Quali soluzioni innovative si possono prospettare sia per la scuola sia per l’università rispetto alla complessità della situazione contingente? Come “governare l’inatteso”?
Come Sirem, la Società italiana di ricerca sull’educazione mediale di cui sono presidente, abbiamo organizzato due webinar proprio per discutere di come “governare l’inatteso” nella scuola e nell’Università. “Governare l’inatteso” è il titolo di un celebre lavoro di Weick e Sutcliffe in cui gli studiosi americani suggeriscono alle organizzazioni di evitare “scorciatoie cognitive”, ovvero di adottare soluzioni standard basate sulle esperienze pregresse. Nel caso della scuola e dell’Università alcune di queste scorciatoie sono la convinzione che la presenza sia meglio della distanza; l’idea che la scuola e l’Università siano un luogo in cui si insegna e non dove si apprende; l’idea che sia impossibile valutare a distanza.

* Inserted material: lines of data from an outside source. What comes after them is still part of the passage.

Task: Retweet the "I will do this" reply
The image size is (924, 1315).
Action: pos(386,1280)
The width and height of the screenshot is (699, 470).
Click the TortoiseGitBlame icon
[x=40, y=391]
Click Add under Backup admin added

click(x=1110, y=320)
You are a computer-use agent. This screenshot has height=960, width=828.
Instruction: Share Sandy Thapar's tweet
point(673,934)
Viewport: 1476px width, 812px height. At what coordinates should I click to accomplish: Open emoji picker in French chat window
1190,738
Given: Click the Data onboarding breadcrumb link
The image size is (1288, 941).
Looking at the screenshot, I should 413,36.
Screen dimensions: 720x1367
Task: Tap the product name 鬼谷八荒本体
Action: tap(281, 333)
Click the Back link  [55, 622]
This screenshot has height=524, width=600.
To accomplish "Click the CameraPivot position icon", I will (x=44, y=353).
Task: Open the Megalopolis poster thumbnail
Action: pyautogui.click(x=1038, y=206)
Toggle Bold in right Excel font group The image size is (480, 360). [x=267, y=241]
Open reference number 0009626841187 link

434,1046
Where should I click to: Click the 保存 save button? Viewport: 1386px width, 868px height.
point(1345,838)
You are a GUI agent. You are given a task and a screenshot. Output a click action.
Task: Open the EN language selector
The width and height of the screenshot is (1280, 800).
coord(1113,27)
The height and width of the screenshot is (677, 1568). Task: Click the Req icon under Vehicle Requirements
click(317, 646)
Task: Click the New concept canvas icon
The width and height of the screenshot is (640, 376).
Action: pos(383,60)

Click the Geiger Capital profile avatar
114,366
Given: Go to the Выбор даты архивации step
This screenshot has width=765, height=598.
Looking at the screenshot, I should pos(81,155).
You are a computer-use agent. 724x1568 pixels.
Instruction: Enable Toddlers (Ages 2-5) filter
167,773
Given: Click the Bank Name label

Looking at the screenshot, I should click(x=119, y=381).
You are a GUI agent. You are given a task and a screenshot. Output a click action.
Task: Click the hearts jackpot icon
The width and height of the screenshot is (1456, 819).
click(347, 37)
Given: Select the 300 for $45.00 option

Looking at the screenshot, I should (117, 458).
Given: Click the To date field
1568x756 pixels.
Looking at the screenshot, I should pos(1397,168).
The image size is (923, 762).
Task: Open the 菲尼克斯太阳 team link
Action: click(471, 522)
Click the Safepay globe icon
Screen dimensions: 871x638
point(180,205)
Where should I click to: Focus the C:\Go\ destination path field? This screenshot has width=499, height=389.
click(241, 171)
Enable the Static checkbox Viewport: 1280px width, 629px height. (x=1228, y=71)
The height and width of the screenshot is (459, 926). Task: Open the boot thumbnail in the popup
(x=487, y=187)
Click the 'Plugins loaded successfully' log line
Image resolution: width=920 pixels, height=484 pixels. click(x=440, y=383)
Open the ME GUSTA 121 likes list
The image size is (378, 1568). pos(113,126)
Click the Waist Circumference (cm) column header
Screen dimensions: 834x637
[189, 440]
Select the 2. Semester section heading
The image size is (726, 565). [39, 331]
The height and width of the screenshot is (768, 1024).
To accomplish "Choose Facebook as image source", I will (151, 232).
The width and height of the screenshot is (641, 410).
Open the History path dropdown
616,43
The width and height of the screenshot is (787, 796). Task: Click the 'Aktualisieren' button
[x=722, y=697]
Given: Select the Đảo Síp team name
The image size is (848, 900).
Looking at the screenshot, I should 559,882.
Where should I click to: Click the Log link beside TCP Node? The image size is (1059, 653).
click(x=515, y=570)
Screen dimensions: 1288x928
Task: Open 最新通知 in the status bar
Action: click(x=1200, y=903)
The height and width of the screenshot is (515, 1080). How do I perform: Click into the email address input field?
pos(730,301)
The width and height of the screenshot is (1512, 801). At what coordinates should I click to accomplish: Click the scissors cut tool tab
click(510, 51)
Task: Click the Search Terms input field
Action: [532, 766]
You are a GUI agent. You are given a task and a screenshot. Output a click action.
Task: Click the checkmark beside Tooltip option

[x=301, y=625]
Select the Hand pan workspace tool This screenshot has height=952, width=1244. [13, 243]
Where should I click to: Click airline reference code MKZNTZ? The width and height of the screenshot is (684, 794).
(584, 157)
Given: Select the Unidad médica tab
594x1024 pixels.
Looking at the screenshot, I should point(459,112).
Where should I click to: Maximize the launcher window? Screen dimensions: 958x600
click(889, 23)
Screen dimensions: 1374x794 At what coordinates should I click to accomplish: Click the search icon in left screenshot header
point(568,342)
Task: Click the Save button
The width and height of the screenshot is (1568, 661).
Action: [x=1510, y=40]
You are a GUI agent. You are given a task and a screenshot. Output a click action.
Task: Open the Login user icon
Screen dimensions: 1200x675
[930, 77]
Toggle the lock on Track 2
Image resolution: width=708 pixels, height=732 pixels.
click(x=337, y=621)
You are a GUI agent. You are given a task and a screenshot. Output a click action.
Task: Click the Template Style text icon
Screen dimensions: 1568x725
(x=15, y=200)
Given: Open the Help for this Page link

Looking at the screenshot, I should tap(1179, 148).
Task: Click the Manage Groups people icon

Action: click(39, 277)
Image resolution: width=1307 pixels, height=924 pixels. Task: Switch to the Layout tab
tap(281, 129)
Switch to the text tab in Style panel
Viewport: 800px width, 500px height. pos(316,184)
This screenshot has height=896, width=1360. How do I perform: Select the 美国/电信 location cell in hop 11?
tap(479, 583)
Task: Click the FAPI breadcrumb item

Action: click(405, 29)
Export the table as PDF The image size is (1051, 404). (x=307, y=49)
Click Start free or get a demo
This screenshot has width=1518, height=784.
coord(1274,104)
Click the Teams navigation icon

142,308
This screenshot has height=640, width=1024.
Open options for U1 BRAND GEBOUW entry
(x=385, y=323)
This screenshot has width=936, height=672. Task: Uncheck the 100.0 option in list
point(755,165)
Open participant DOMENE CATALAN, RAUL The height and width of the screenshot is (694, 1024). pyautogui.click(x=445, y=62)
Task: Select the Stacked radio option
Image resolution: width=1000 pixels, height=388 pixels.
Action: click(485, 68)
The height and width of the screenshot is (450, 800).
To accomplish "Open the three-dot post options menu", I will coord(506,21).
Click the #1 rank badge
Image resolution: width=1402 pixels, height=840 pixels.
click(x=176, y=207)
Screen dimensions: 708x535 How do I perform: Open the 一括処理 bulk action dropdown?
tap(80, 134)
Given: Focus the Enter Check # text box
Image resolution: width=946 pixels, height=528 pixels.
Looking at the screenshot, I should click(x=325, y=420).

L’inatteso si governa evitando queste scorciatoie. E può voler dire, ad esempio, pensare a tutto ciò che si può fare meglio in ambiente digitale; e invece pensare a tutto quello che non si può fare se non in presenza; non ritenere presenza e digitale come situazioni sostitutive, ma come dimensioni coesistenti; disarticolare la granitica unità di ora, materia, insegnante.

Esistono già buone pratiche in tal senso?

Esistono buone pratiche, certamente. Penso all’esperienza dell’Intendenza scolastica della Provincia autonoma di Bolzano, che ha deciso di affidare a un percorso di ricerca partecipata tra Università e scuole la progettazione degli interventi di fronteggiamento dell’emergenza. Penso alle esperienze di alcuni dirigenti innovativi: Alfonso D’Ambrosio, con l’idea di immaginare la casa degli studenti come un laboratorio nella Dad, o la trovata della “lezione sospesa”, lasciata come il caffè perché qualcuno ne possa usufruire; Antonio Fini, che ha immaginato Dad e didattica tradizionale come scenari paralleli tra i quali passare in qualsiasi momento con un semplice switch; ma molti altri si potrebbero citare. Anche alcune Università si segnalano per il carattere di innovazione delle loro proposte: penso ad esempio ai progetti della Luiss e dell’Università di Foggia.

Come si può evitare che la crisi pesi soprattutto sulle fasce maggiormente coinvolte, già prima del Covid, nella povertà educativa?

Quello dell’inclusione è un tema importante. Il lockdown ci ha insegnato che i poveri in tecnologia sono poveri anche agli altri livelli: economico, sociale, culturale. Servono politiche serie di inclusione, servono più hotspot gratuiti, serve incentivare la cultura della rigenerazione della tecnologia e diffondere la sensibilità per l’informatica a basso costo. Non si può accettare che nell’Italia del 2020 molti studenti non possano disporre di connessione. Ma naturalmente non è solo questione di dotazione tecnologica. Occorre evitare in tutti i modi che la scuola continui a essere un ospedale che cura i sani, secondo la celebre immagine di don Milani.

E come superare la dicotomia presenza e distanza?

La si supera “normalizzando” il digitale, rendendolo un ingrediente abituale della didattica, sia in classe sia a casa. Occorre procedere veramente verso una prospettiva integrata: il digitale è come l’alfabeto. Non ha senso porsi il problema di contrapporre la didattica alfabetica a quella non alfabetica: questa seconda sarebbe una didattica senza linguaggio, senza grammatica, senza sintassi. Credo oggi valga lo stesso ragionamento per il digitale.